Frank fell silent. His eyes went to Damien. Maybe he was looking for a nod of reassurance, but Damien didn’t have any for him. Hell, he needed reassurances himself. He had known Frank’s magick came from a dark place, but he had never looked into that dark place before. He wanted to know too.
A long sigh escaped Frank’s lips. “Grab me a beer,” he said. When Aaron and Damien looked at him like he was crazy, he said, “I need to be relaxed if I’m going to relay the information I’ve got floating around inside my head.”
Damien nodded, headed for the fridge, and grabbed a cold bud. He popped the cap with the bottle opener magnet tagged to the fridge and brought the beer to Frank. When he handed it over their fingers met, and Damien felt a jolt when they did. The sudden snap of electricity made him recoil and put his fingers in his mouth like a child might have done.
Frank didn’t seem to have been hit with the jolt, but he looked up at Damien from over his bottle of beer with surprise in his eyes.
“Are you okay?” he asked.
Damien took his fingers out of his mouth and looked at them. His fingertips were red and they stung like he’d just touched a hotplate, but the redness was fading fast. He nodded. “Yeah, just a jolt,” he said.
Frank nodded too. “Alright,” he said, “While I was under, I saw some stuff.”
“While you were under?” Aaron asked. He had been quiet for some time, but he was standing now and seemed less tense; like a guard dog, sitting on its haunches with its tail curled around its legs. Still dangerous and ready to strike at a moment’s notice, but docile enough.
“I… went to see a friend who lives inside me.”
“Don’t make us play the question game,” Aaron said—the dog snarled, teeth bared, and went back to being docile.

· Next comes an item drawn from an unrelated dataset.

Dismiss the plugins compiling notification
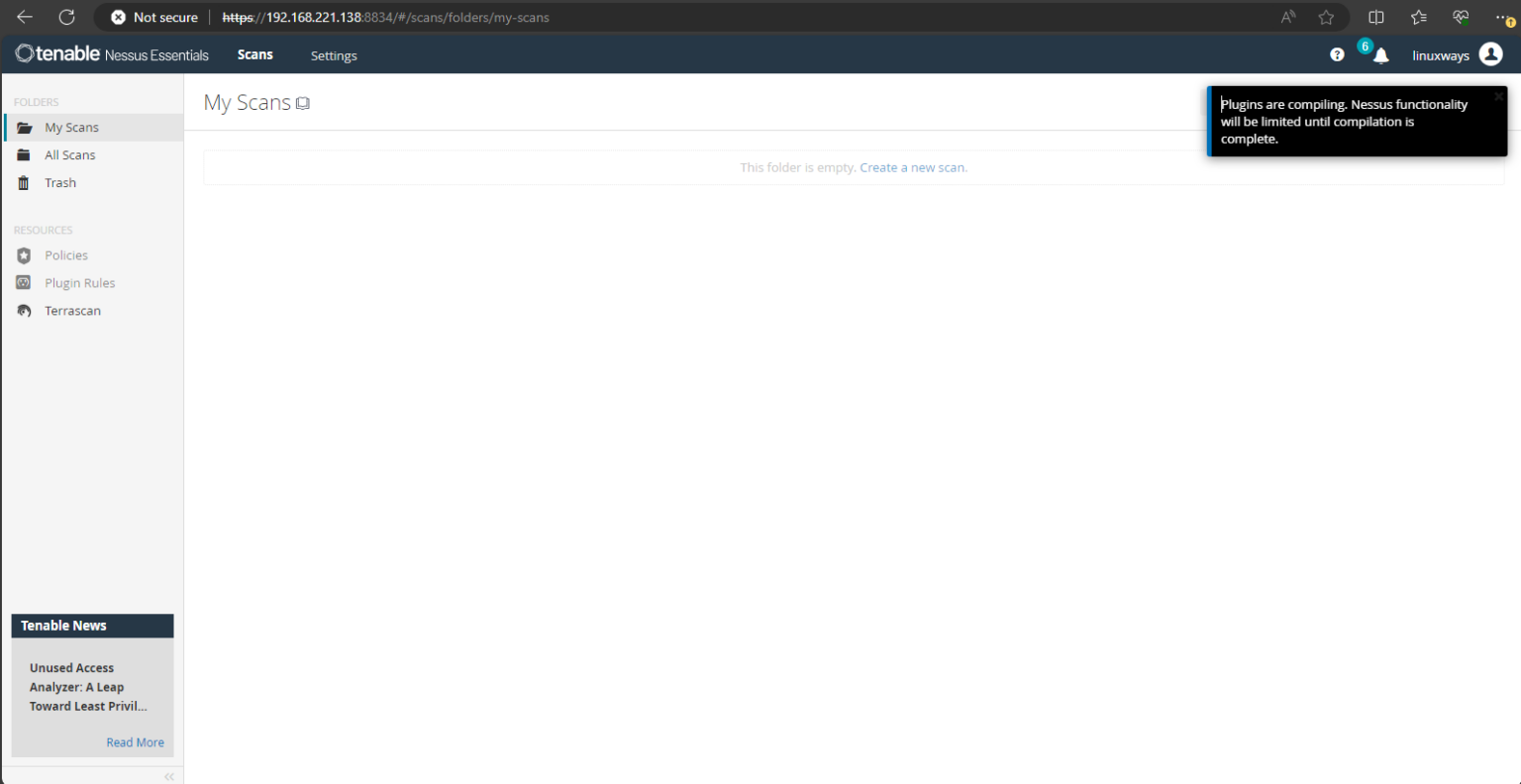This screenshot has height=784, width=1521. 1497,96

“Last year,” Frank said, “I had a conversation with Amber about demons. She was worried I would get hurt, that the thing would come and get me like it almost got her. I told her I would be fine, that I had methods of protecting myself against them, but I wasn’t specific. I also lied to her.”
“Lied?” Damien asked, brow furrowing.
“I told her no one could keep a demon as a pet… that anyone who makes deals with them is looking for trouble, but that wasn’t strictly true.”

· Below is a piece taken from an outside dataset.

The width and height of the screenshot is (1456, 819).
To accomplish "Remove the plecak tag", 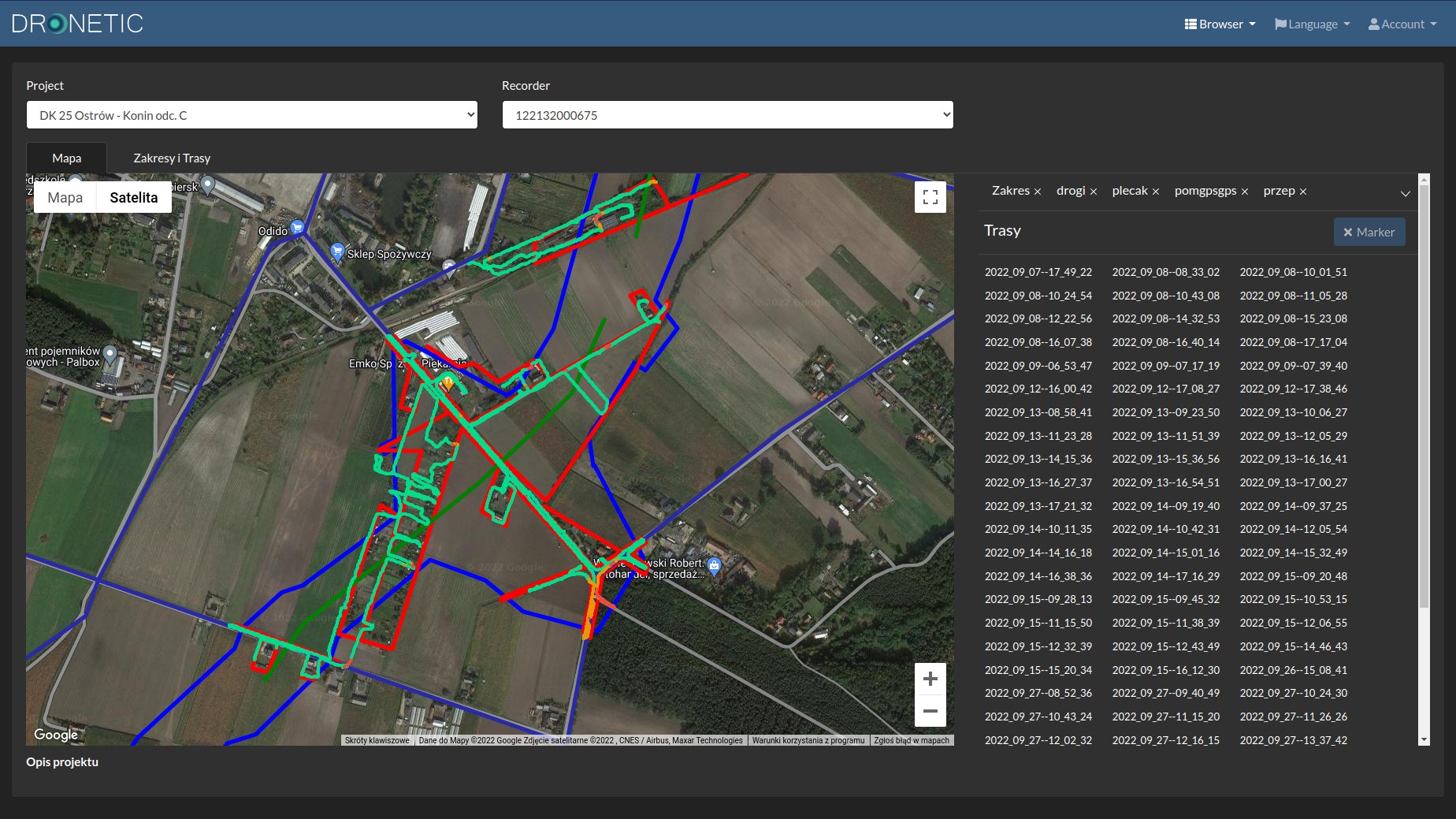I will (x=1156, y=192).
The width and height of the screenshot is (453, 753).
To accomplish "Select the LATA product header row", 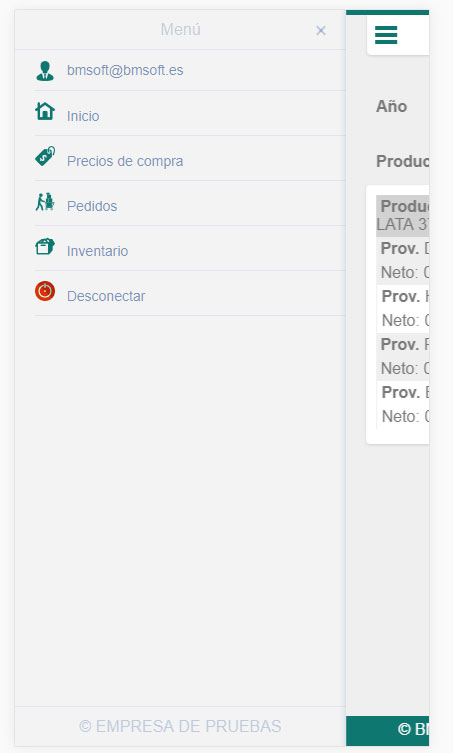I will 403,216.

“No.” Damien shook his head. “No, you can’t expect me to believe—”
Frank tilted his gaze toward Damien, cocked his head, and grinned. “Surprised?”
“Are you telling me you… you have a demon as a… a pet?” Aaron asked.

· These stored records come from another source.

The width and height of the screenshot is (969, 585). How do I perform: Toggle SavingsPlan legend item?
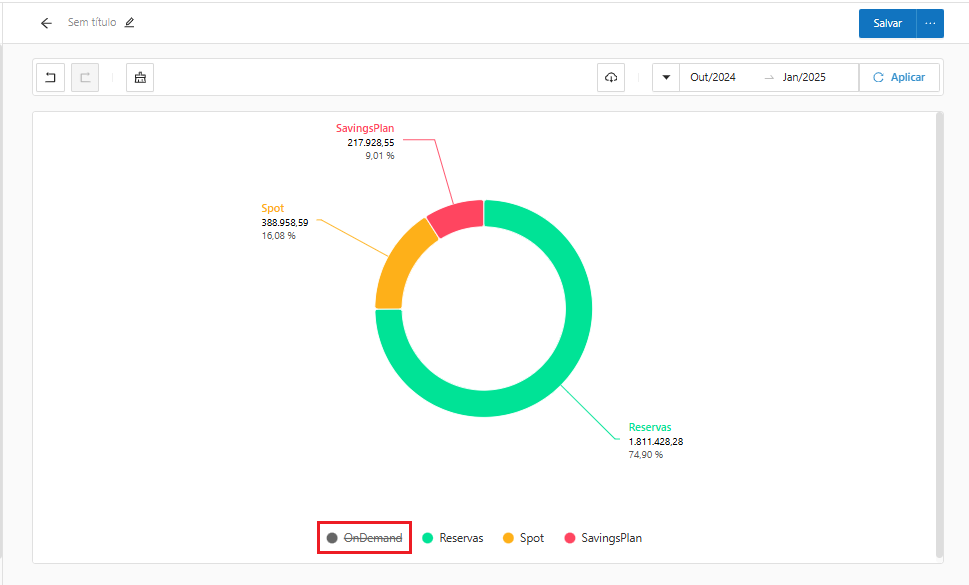603,538
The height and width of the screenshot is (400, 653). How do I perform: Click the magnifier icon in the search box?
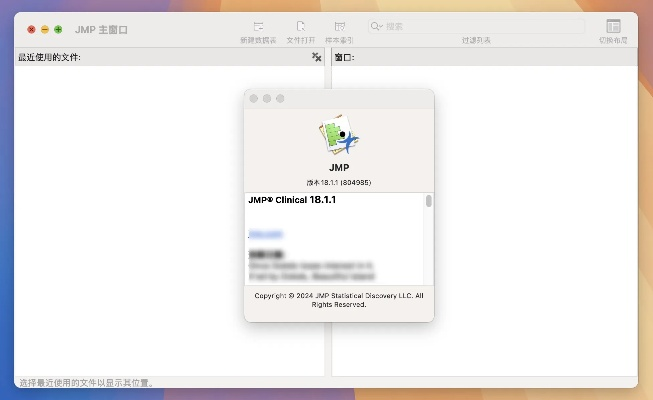tap(376, 26)
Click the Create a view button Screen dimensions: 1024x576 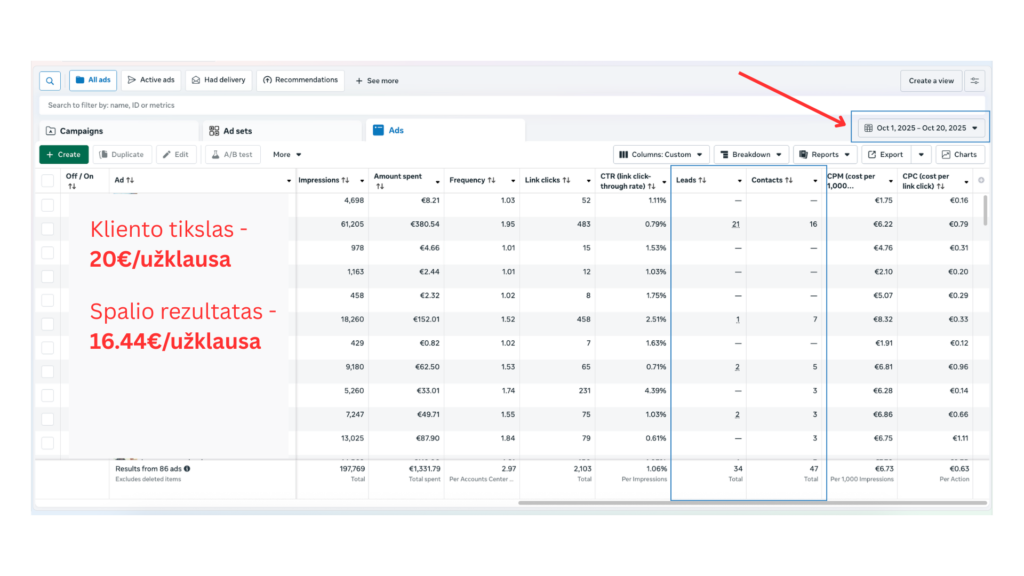(930, 81)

“Not exactly. I like to think of it more as a work colleague; someone I don’t necessarily want to see every day but is there nonetheless.”
The skin on Damien’s arms began to prickle and break out into goose-flesh. He didn’t like what he was hearing, but a part of him had known Frank was capable of something like this. Frank’s Magick was cruel and unforgiving. He remembered, now, the first time he saw Frank use it; they were in the woods, fighting the hooded men. All Frank had to do was touch one of them and they went down, screaming and bawling like frightened children.
“Why?” Damien asked. “Why are you close to a creature that almost possessed one of our friends?”
“In his defense, he had nothing to do with her possession. In fact, I have him under control most of the time… right here.”
Frank fished a necklace from out of his shirt and displayed it. A simple brass pentacle hanging from a black leather throng. Frank had had it for as long as Damien could remember. He never took it off. Not even to sleep. A word suddenly came to Damien’s lips; one he had read in a book once. Probably one of Amber’s.
“Reliquary,” he said.
Frank nodded. “Good work, Freddy. Now how about we stop grilling me for how’s and we start talking about what’s?”
“What’s a reliquary?” Aaron asked.
“A thing I keep bad shit locked away in until I need it,” Frank said.
“And you have a… demon in there?”
“I think somebody deserves a Rooby Rack,” Frank said in a mocking tone, and Aaron didn’t seem to like it. Damien put his hand on Aaron’s shoulder, gave him a hard look, and Aaron backed down.